You have three generations of Godfather cast (James Caan, Andy Garcia and a rather grumpy looking Robert De Niro); apex legends (Jack Nicholson, Kirk Douglas); two generations of Captain Kirk (William Shatner and Chris Pine); "starlets", as they would have once been called (Cameron Diaz, Demi Moore, Megan Fox); a couple of knights (Sir Patrick Stewart and Sir Ben Kingsley); original Brat Packers (Sean Penn, Molly Ringwald and Tom Cruise); two of the greatest film directors in history (Spielberg and Scorcese) and some of their leading stars (Harrison Ford, Leonardo DiCaprio, Mark Wahlberg); character actors (the late Ernest Borgnine and Scott Glenn), contemporary British comedians (Simon Pegg and Sacha Baron Cohen) and three of America's funniest people (Eddie Murphy, Adam Sandler and Chris Rock); astronomically talented actresses - er, sorry - actors (Meryl Streep, Glenn Close); the original Danny and Sandy (John Travolta and Olivia Newton-John); another Danny - Ocean - and two members of his gang (George Clooney, Brad Pitt and Don Cheadle); members of the directorial awkward squad (Oliver Stone and David Lynch); a director (Peter Bogdanovich) and the director (David Chase) whose TV series (The Sopranos) he acted in; and a pair of directors whose work you just can't keep your eyes from (JJ Abrams and David Fincher).

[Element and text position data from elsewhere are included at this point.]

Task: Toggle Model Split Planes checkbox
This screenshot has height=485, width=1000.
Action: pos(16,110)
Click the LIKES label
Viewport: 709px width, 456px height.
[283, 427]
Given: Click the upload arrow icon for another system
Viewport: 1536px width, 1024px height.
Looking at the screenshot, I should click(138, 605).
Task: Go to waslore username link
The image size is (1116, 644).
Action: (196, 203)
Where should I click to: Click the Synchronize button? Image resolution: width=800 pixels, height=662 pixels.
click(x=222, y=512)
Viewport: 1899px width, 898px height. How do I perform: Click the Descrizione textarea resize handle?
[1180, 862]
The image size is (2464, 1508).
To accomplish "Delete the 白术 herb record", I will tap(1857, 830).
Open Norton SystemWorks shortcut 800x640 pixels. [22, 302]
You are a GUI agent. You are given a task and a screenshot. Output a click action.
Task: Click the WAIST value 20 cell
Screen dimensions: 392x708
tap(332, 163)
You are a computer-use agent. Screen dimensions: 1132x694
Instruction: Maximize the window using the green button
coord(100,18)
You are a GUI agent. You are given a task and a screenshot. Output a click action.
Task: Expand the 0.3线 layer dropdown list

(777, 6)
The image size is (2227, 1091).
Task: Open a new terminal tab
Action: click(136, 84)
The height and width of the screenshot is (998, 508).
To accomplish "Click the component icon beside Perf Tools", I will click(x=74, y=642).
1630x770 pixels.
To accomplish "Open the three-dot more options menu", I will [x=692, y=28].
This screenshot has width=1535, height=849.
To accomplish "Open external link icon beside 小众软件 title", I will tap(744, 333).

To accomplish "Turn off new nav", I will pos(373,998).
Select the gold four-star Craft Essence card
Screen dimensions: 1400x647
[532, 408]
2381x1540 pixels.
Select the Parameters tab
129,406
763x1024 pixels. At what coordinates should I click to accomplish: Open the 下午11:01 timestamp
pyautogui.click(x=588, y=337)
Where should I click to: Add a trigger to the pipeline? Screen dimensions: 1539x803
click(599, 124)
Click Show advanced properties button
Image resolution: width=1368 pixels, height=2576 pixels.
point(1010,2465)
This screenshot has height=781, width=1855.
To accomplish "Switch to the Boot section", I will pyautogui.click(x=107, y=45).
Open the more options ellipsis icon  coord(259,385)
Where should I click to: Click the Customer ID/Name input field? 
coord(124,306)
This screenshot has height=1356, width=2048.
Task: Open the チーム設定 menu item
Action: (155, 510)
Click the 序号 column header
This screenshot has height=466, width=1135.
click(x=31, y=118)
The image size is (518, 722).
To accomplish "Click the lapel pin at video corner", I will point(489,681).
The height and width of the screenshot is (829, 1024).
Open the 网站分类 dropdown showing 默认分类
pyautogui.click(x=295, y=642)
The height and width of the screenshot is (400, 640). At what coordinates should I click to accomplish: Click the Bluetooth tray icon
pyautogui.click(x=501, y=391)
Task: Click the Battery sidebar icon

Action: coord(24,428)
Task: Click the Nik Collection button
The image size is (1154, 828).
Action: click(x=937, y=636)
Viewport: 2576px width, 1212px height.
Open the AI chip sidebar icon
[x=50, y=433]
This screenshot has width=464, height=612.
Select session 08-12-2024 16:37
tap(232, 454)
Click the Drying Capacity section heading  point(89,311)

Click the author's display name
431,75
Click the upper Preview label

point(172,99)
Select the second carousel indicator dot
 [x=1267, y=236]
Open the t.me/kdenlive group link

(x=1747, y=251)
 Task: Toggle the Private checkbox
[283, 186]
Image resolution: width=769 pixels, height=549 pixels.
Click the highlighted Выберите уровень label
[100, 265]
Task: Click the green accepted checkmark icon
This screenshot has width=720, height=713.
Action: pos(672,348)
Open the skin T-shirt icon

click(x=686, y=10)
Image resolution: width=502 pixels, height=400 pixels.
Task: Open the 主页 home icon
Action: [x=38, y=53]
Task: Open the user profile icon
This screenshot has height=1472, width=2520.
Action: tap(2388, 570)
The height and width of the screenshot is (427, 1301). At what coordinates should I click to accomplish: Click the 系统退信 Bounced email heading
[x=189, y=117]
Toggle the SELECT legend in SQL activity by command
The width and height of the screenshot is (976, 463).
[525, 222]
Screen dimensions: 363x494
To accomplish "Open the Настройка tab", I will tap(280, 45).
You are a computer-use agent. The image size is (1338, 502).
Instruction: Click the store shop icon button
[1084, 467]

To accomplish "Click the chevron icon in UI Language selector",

The Paramount Centenary 116
Vanity Fair excels at this sort of thing. One the few monthly magazines left still capable of writing intelligent features about people - not just celebrities - but individuals who make the world the diversely fascinating curiosity that it is. Throw in the incredible cover photography of Annie Leibowitz or Mario Testino, and you have a magazine that treats the famous with a respect that is rewarded, handsomely by interview features that capitalise on the magazine's excellent writers.